ACTION ITEM: Search the entries below for the word "agent" and copy every line where it appears.

Dataset items:
%%
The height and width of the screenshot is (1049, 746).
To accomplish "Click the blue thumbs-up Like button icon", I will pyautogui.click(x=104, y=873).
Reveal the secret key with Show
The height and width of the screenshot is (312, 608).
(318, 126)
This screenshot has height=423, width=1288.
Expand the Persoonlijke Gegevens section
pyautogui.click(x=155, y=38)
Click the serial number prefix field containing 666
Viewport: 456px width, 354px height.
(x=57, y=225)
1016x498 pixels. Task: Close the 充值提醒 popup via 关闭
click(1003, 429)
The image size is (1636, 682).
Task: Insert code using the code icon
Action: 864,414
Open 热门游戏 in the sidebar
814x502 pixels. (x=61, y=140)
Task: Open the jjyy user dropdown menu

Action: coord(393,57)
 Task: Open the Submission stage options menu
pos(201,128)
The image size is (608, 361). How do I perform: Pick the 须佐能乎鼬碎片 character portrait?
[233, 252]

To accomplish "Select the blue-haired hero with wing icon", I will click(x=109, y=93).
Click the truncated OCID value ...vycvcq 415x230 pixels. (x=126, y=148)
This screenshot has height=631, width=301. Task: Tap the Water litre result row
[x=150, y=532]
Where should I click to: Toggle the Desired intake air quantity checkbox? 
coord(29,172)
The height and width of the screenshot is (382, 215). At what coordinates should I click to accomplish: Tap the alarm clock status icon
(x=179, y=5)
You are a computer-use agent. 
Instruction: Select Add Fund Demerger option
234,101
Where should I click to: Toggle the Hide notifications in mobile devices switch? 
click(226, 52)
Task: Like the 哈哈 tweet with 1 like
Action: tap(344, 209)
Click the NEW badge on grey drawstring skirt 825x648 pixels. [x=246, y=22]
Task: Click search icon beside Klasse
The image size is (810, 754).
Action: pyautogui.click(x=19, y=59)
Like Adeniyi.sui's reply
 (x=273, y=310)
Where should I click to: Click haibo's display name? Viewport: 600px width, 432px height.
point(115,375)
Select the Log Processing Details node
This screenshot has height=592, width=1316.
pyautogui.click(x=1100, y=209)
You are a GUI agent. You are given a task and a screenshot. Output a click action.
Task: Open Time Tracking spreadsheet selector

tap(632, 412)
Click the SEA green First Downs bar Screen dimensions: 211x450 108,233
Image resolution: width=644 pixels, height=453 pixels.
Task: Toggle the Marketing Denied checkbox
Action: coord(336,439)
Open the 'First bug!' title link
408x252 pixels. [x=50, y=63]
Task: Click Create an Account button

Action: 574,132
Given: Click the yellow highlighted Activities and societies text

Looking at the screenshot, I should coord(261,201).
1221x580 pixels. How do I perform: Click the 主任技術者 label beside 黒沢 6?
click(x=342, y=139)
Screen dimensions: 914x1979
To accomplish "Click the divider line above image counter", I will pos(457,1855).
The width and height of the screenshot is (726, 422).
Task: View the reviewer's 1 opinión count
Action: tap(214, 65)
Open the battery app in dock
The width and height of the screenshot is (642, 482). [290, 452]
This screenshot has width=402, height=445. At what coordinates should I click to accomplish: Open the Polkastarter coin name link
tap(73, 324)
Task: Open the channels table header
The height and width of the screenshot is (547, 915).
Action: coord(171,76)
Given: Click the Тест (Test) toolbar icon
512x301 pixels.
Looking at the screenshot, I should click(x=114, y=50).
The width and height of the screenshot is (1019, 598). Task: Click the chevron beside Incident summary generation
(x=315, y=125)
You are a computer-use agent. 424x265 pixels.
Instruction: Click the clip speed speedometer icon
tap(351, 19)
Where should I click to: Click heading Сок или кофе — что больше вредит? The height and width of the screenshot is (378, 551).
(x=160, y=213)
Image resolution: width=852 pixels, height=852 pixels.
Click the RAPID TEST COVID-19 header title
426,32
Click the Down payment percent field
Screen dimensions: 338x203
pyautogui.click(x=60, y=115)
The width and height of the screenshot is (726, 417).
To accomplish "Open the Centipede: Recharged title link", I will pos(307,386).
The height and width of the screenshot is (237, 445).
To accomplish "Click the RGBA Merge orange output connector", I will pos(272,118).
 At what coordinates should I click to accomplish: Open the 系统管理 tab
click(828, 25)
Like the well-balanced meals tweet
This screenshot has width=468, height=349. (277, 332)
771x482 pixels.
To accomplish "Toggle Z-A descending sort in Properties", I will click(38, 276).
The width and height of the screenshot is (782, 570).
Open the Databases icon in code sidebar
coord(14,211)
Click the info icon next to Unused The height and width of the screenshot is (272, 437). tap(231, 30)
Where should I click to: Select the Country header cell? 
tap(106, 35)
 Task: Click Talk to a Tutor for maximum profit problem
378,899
%%
TASK SOLUTION:
You are a computer-use agent. 
You are a GUI agent. You are given a task and a screenshot. Output a click action.
You are a computer-use agent. 424x265 pixels.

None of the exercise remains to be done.